We study two classic variants of block-structured integer programming. Two-stage stochastic programs are integer programs with constraints of the form A_i x + D_i y_i = b_i for all i = 1, ..., n, where A_i and D_i are bounded-size matrices. Intuitively, after choosing a small set of global variables x, the problem decomposes into many bounded-size subproblems. n-fold programs are integer programs with constraints of the form (∑_i C_i y_i = a) and (D_i y_i = b_i for all i = 1, ..., n), again with bounded-size matrices C_i and D_i. This captures knapsack-like settings where variables are partitioned into small groups that obey local constraints, while a few global constraints link all variables.

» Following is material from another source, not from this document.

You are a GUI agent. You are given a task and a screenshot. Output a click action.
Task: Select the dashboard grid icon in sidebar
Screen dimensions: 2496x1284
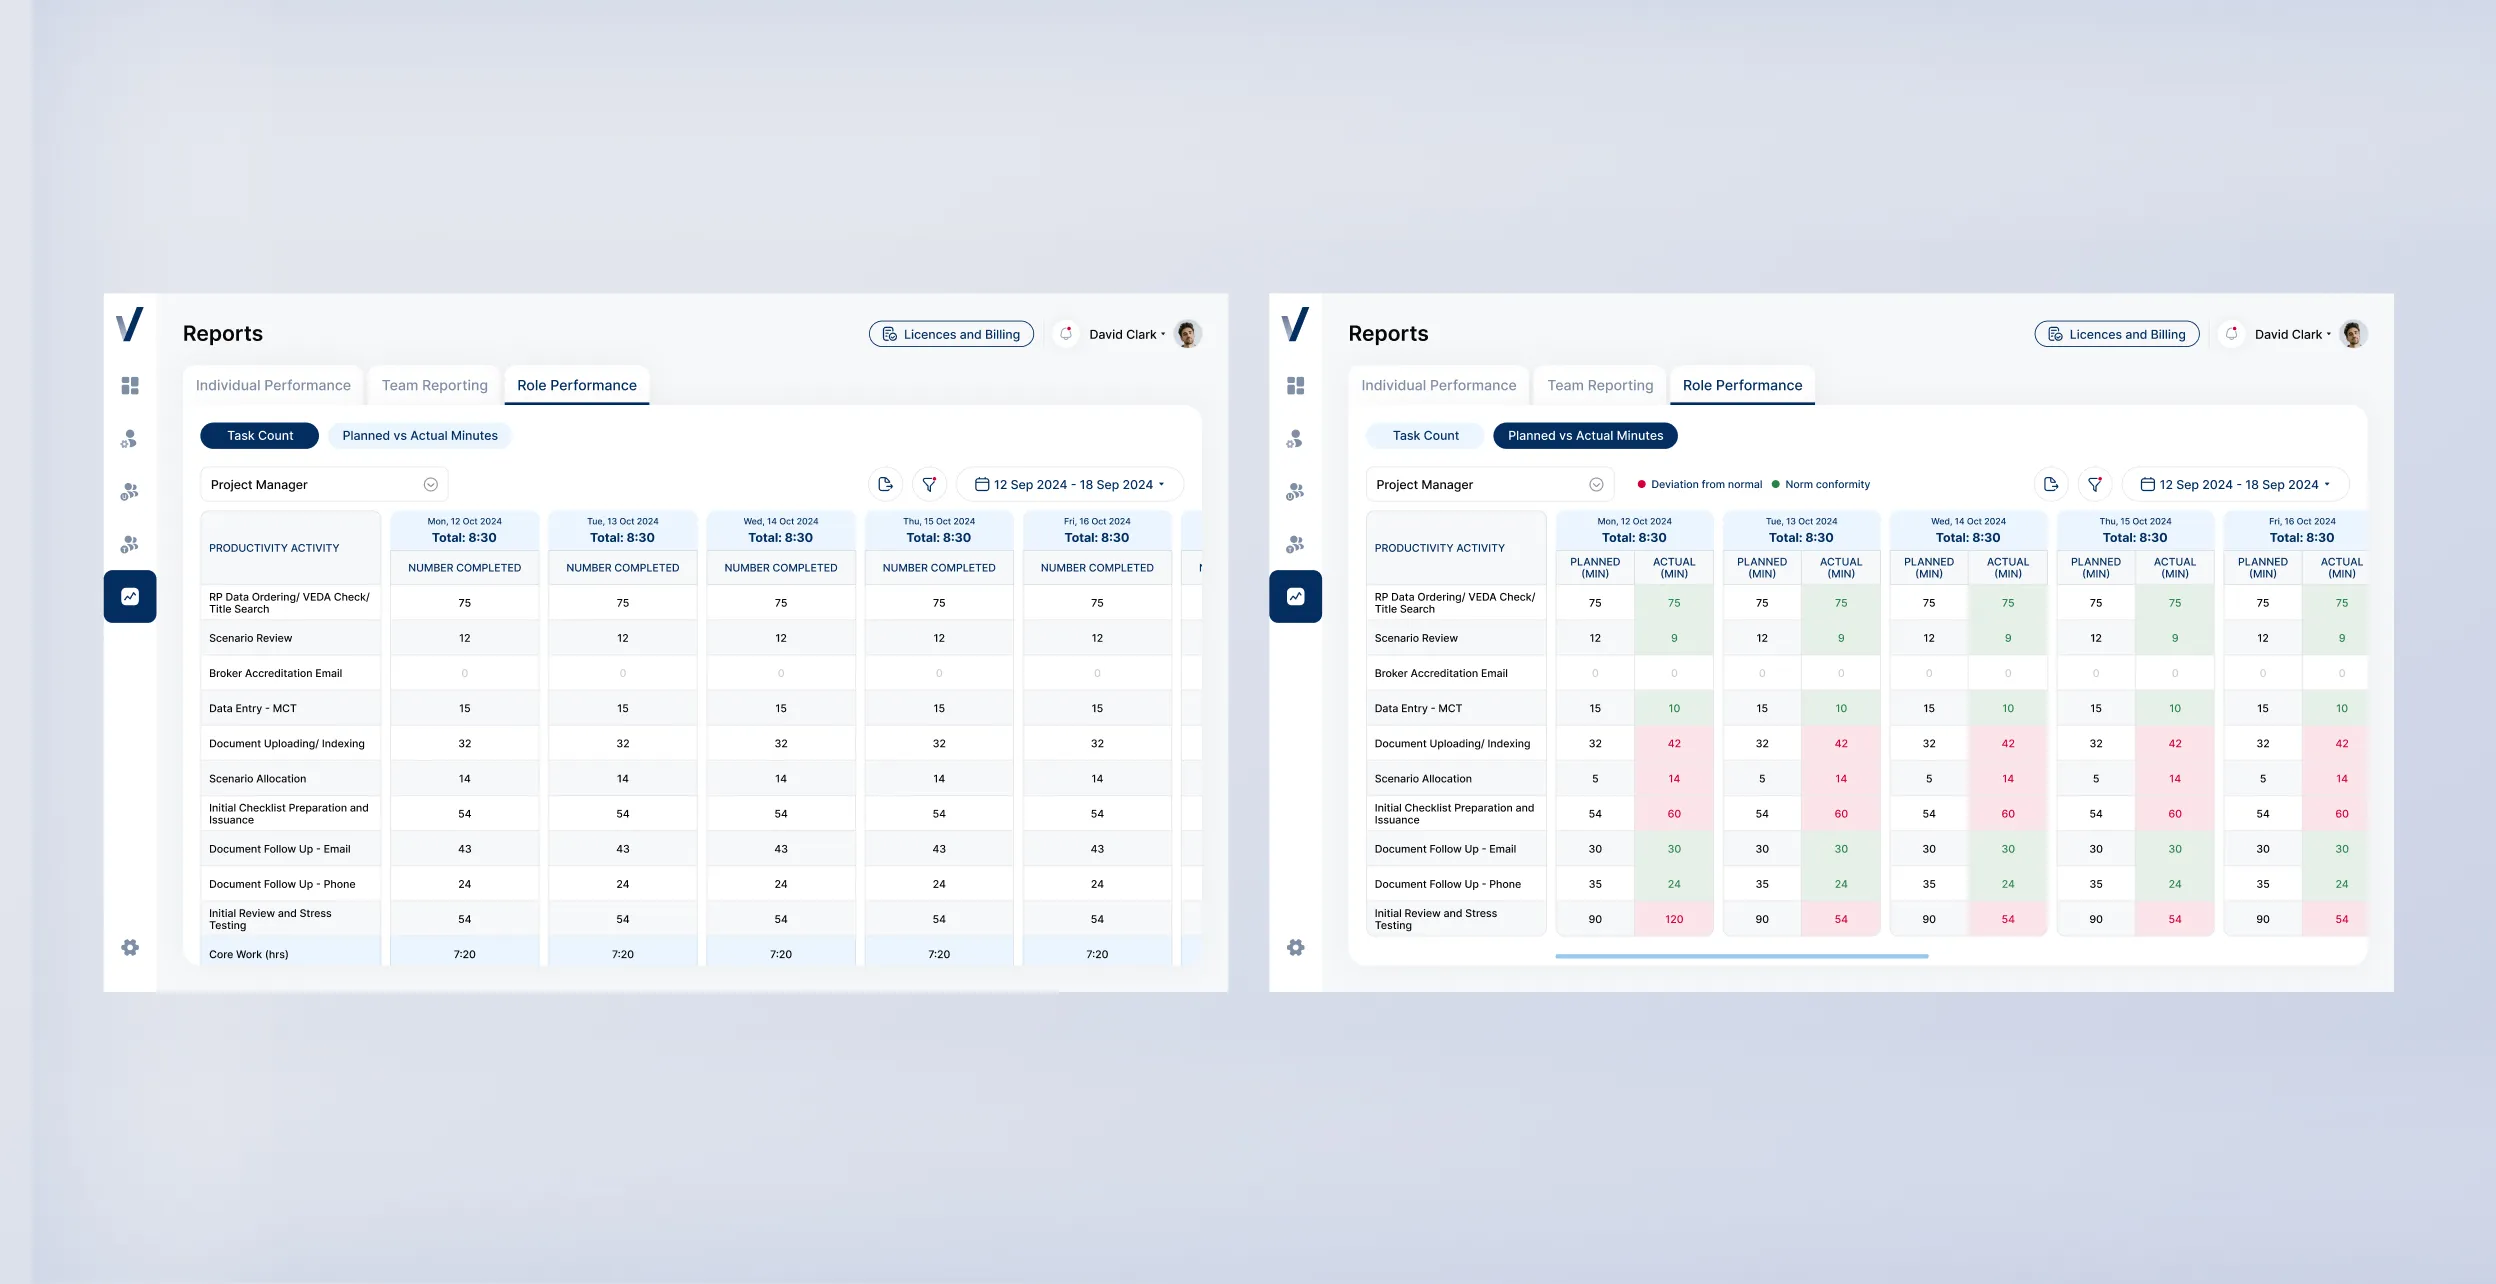click(x=130, y=385)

Recent work shows that optimization for both two-stage stochastic programs and n-fold programs is fixed-parameter tractable (FPT) when parameterized by the dimensions of the relevant matrices A_i, C_i, D_i and by the maximum absolute entry in the constraint matrix. A key tool is the Graver basis, which assumes all constraint entries are bounded. We prove that these FPT results persist even when large entries are allowed in the global part of the program: Two-stage stochastic programs (feasibility): FPT when parameterized by the dimensions of A_i and D_i and by the maximum absolute entry of D_i. In particular, A_i may have arbitrarily large entries. Uniform n-fold integer programs (linear optimization): FPT when parameterized by the dimensions of C_i and D_i and by the maximum absolute entry of D_i, provided all C_i are equal to a common matrix C; C may have arbitrarily large entries. The uniformity requirement in the second result is necessary: without it, the problem is NP-hard even for constant parameter values. Both algorithms are weakly polynomial, with running time measured in the total bit size of the input. Methodologically, we move beyond a purely Graver-basis approach. For two-stage stochastic programs, we reduce to an integer program with a bounded number of variables using new insights about the combinatorics of integer cones. For n-fold programs, we reduce the given instance to an exponential-size program with bounded right-hand sides, and then solve it via a reduction to mixed-integer programming with a bounded number of integral variables.